While Facebook will have total control and a generous budget when it comes to redesigning the former Sun campus, which can accommodate up to 3,600 employees, it remains unclear what part the company will play in spurring redevelopment throughout the surrounding community. Tenanes, asked to comment on how Facebook might bring some of the day's ideas to fruition, said, "I've got to go back and talk to the management team about how we can do that."

Can anyone living in Belle Haven afford Facebook's Belle Haven of the future?

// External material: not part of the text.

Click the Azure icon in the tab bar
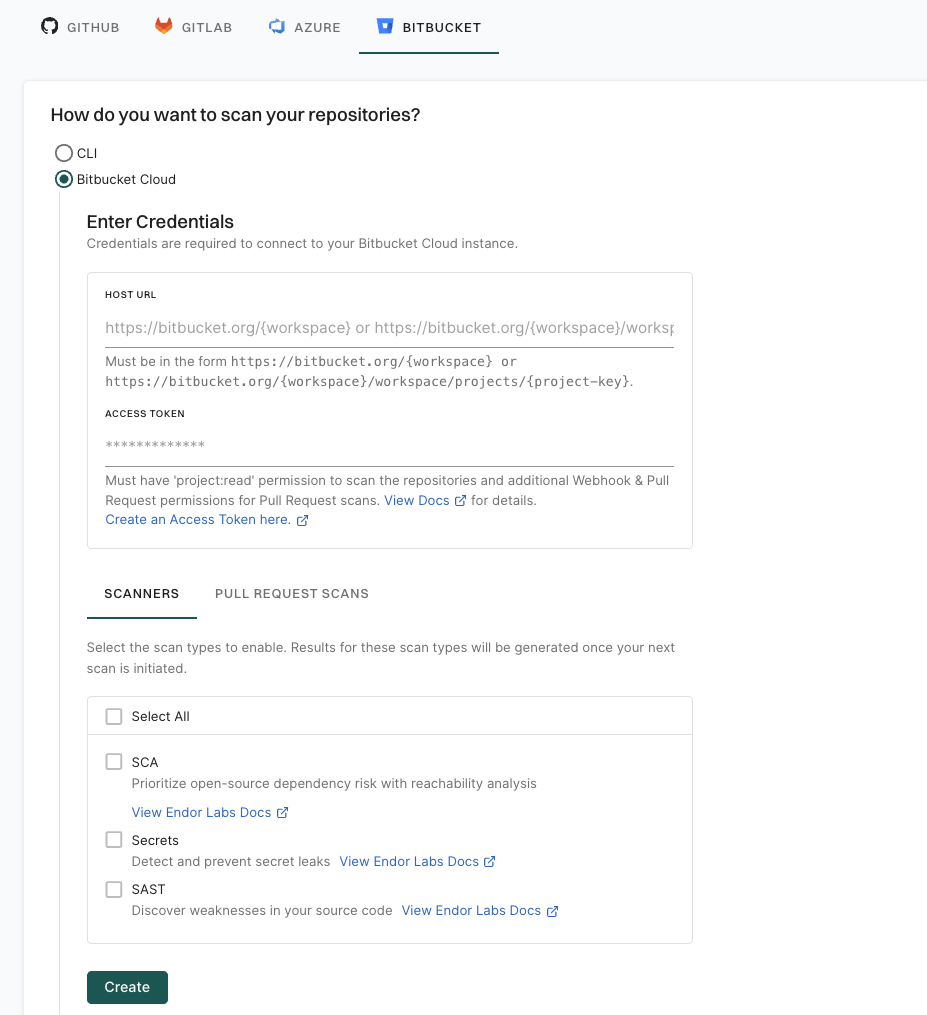 277,27
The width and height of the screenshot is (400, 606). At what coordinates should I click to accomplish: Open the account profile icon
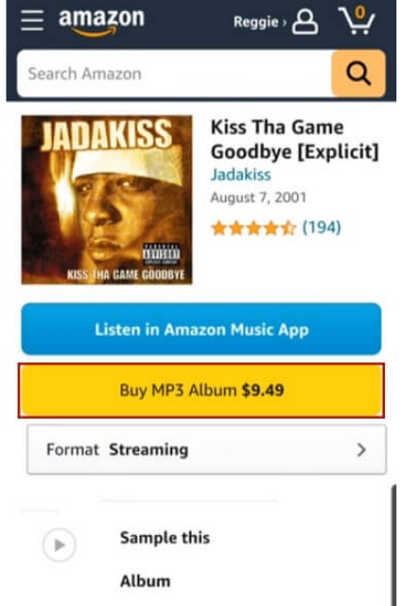pos(305,22)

Clearly Facebook has a vested interest in developing the infrastructure of Menlo Park and Belle Haven. The company might rule its campus, but when it comes to quickening the wheels of gentrification in Belle Haven, they'll have to play nice with residents and the city to get anything done. That said, Saturday's visions of a gleaming rail depot, a bustling hub, and greenways curving through the sky could yield benefits beyond Facebook. The company has the capital and resources to make improvements to the urban landscape that could genuinely benefit both Belle Haveners and Facebook, unlikely as that Venn diagram might appear. If Facebook goes steady with Belle Haven for a decade or more, they could prove a powerful catalyst for redeveloping a neglected area. The awkward question then becomes: Will anyone who lives in Belle Haven now be able to afford the Belle Haven of the future, or will Facebook just have extended eastward the Peninsula's steady procession of BMWs, bistros, and boutiques?

Train Platform

The redesign of the office space (a separate matter overseen by San Francisco-based architectural giant Gensler — a sore point for some of the local architects in the house Saturday) will move quickly. Sunnyvale-based SC Builders already has construction trailers on the property and the first wave of employees is expected to arrive from the Palo Alto headquarters this summer. But anything as contentious and messy as urban redevelopment will understandably take years — the next stop for Saturday's design ideas will be a Menlo Park City Council meeting, where they'll get a hearing on May 3. Mayor Richard Cline is already bracing for a brouhaha among residents, telling the San Jose Mercury "we're going to have a fight and it's going to be loud."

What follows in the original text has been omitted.